━━━ Provided data ━━━

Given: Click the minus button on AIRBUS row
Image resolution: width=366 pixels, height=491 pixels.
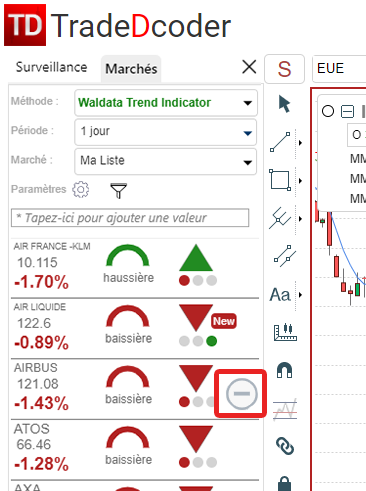Looking at the screenshot, I should 242,394.
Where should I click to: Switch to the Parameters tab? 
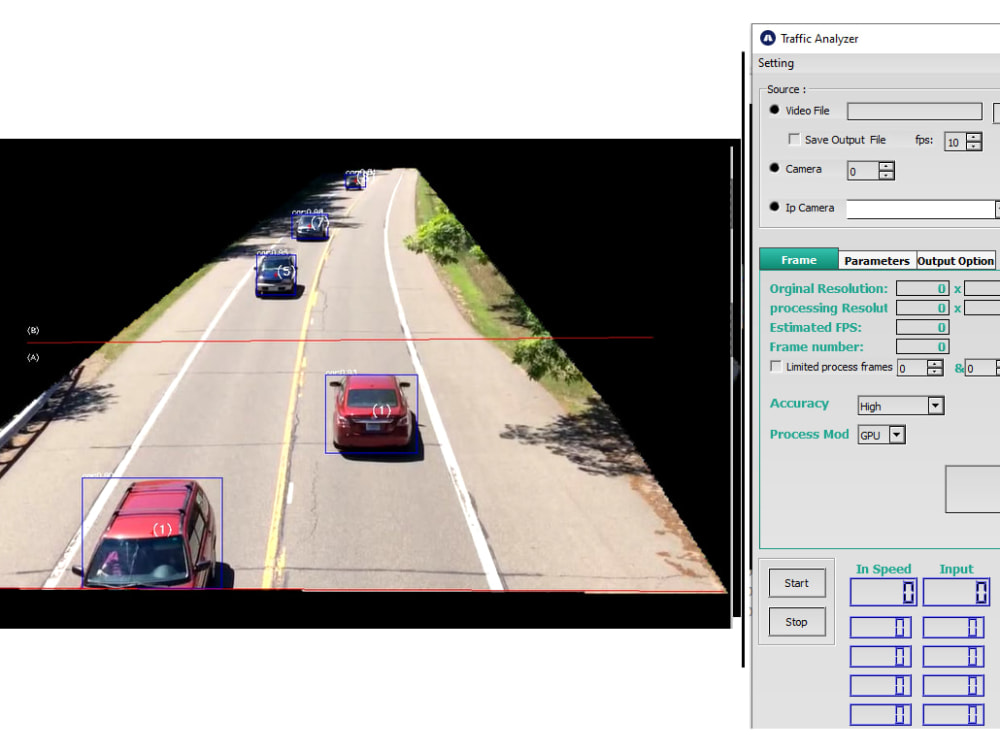[877, 260]
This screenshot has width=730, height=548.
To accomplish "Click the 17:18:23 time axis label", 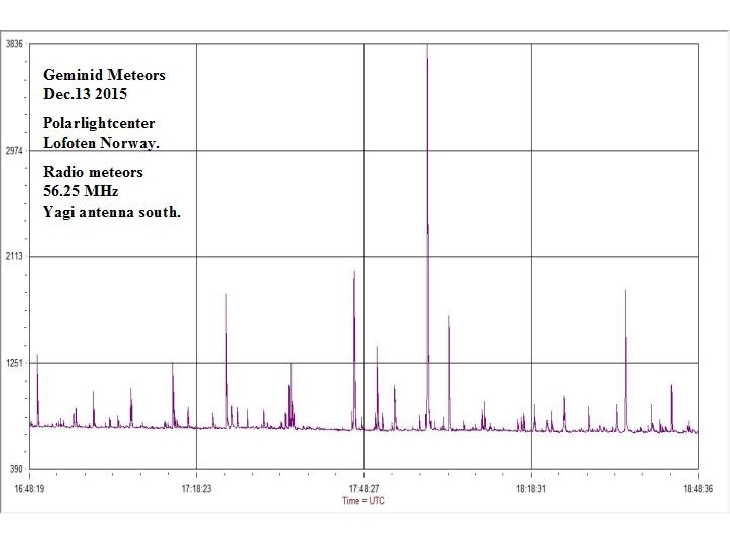I will [196, 489].
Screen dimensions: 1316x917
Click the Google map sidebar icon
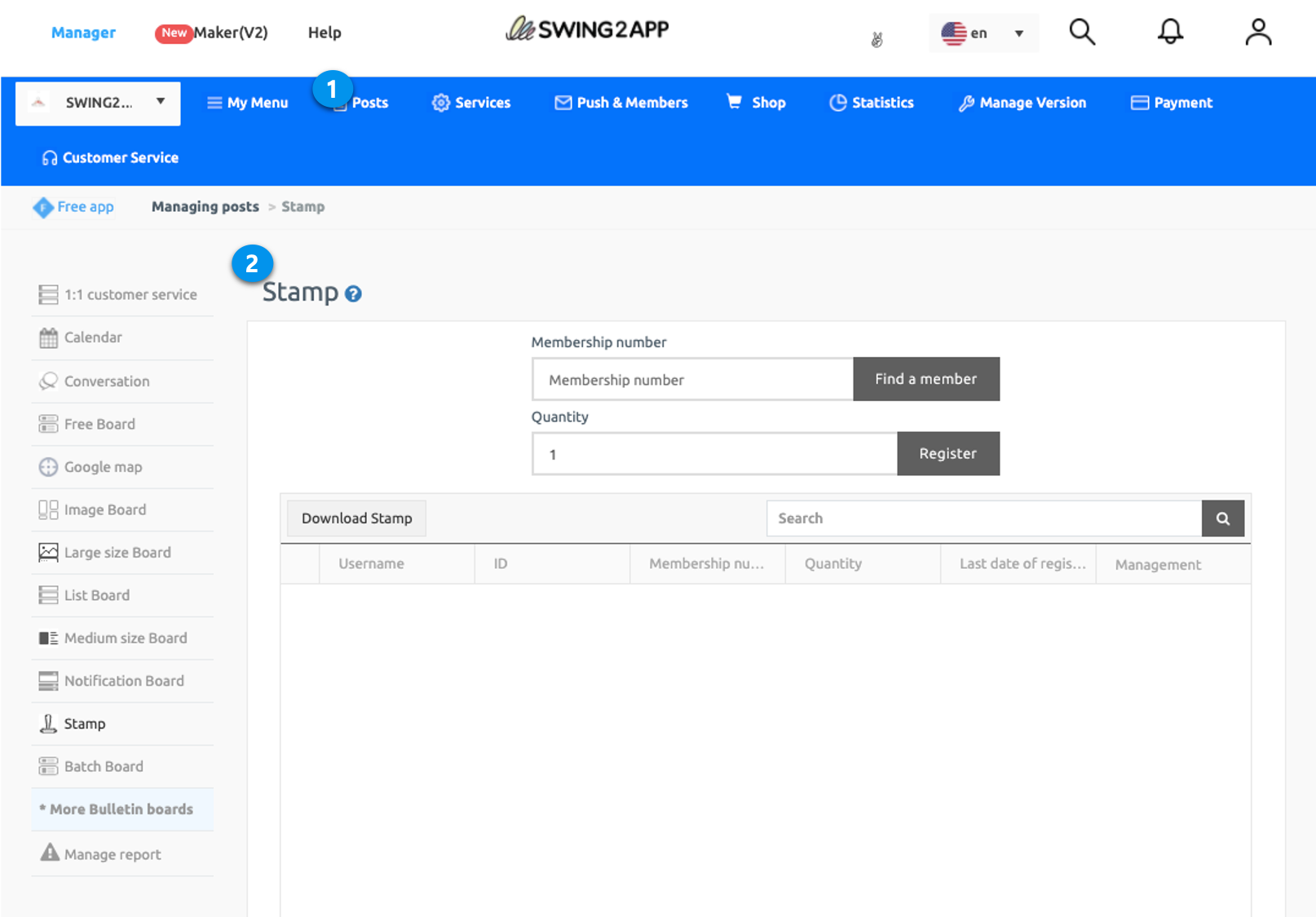48,467
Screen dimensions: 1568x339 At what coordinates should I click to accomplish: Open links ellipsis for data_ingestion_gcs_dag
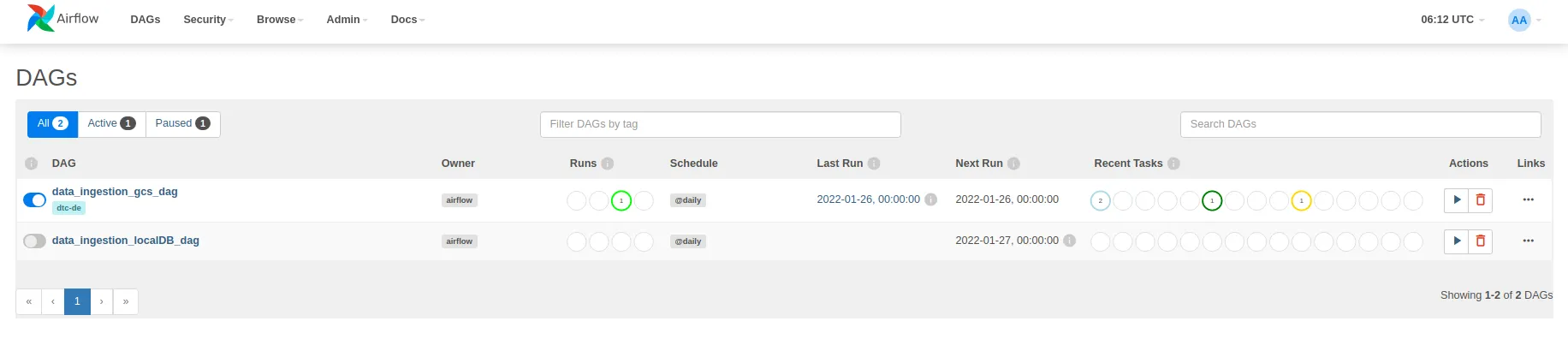pos(1529,199)
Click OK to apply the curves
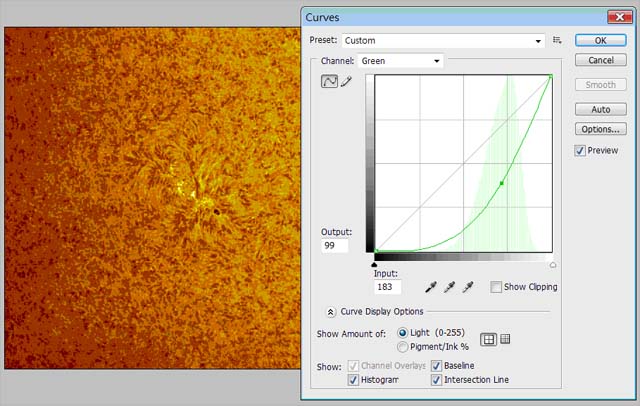Screen dimensions: 640x406 [601, 41]
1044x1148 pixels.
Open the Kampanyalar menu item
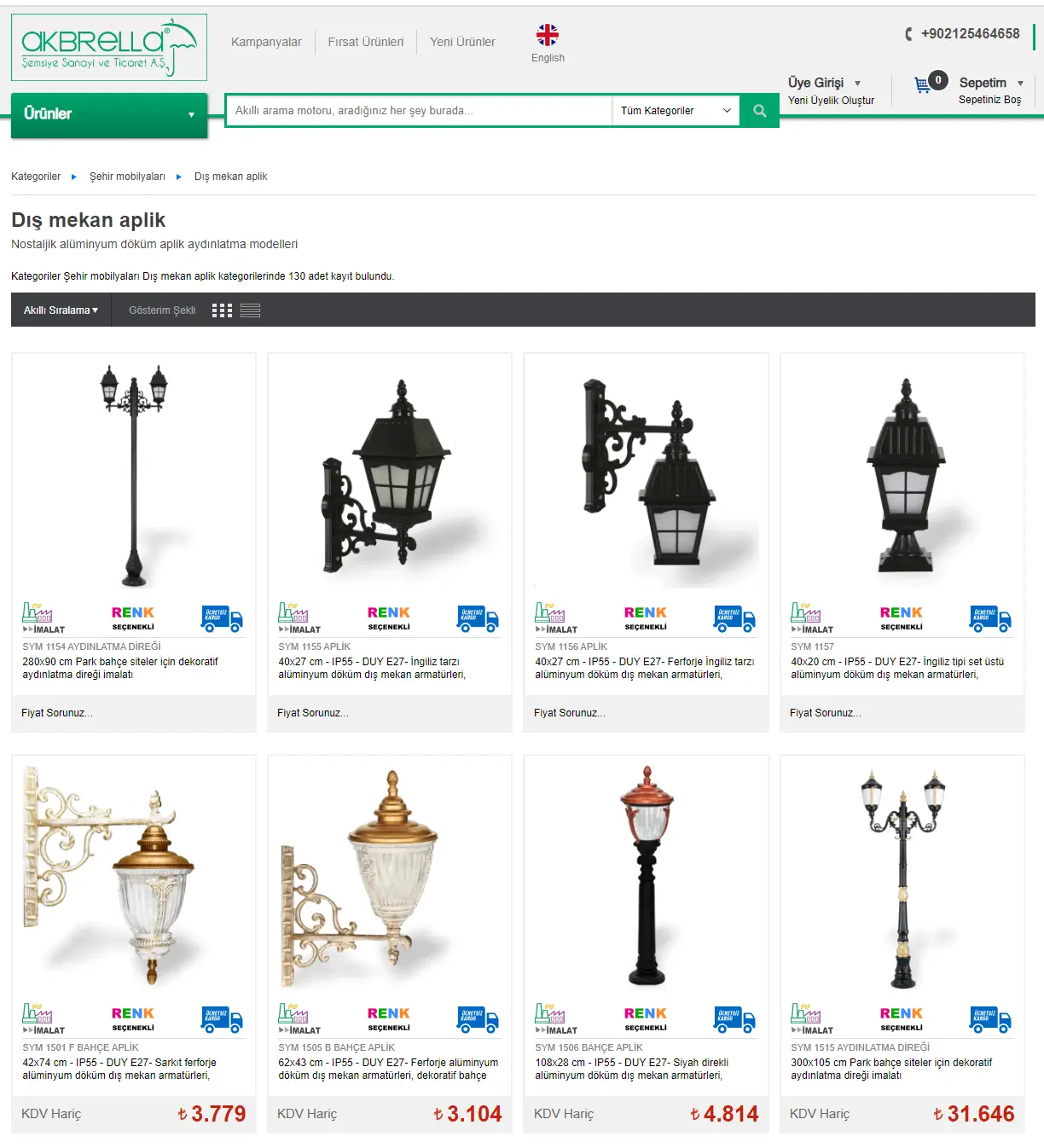[x=266, y=42]
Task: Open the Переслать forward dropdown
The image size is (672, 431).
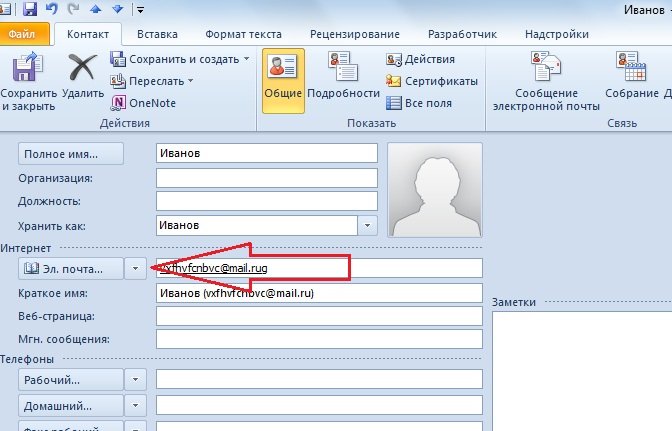Action: click(192, 81)
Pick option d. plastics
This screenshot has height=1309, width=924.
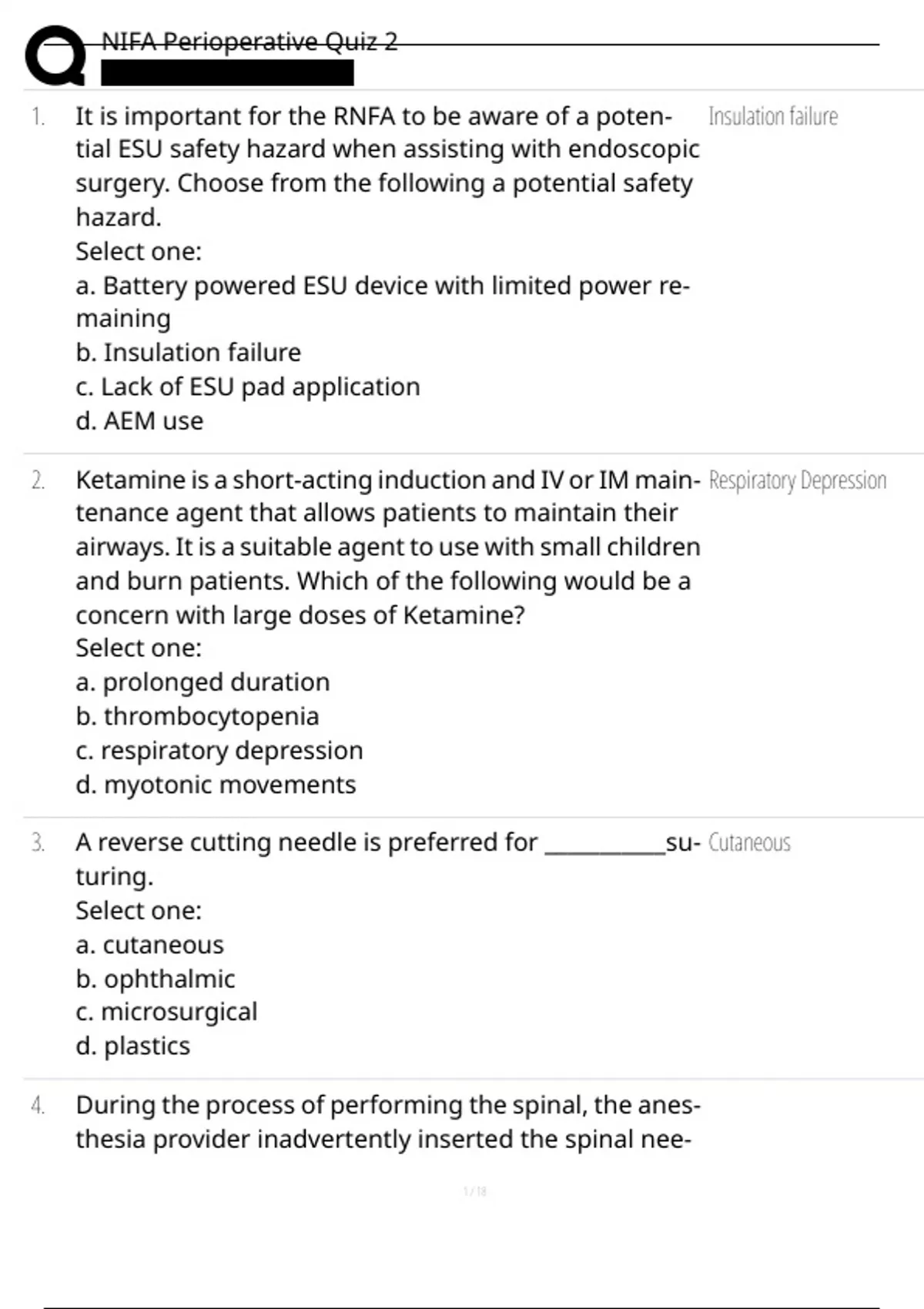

━━━

Goal of the exercise: Lines from the one that contains "1044x1148 pixels." through the last line of the data above are to be extracted exactly, with no pictures and no other lines.

Exercise result:
1044x1148 pixels.
Open the Kampanyalar menu item
[x=266, y=42]
Task: Open the Переслать forward dropdown
The image size is (672, 431).
Action: click(192, 81)
Pick option d. plastics
This screenshot has height=1309, width=924.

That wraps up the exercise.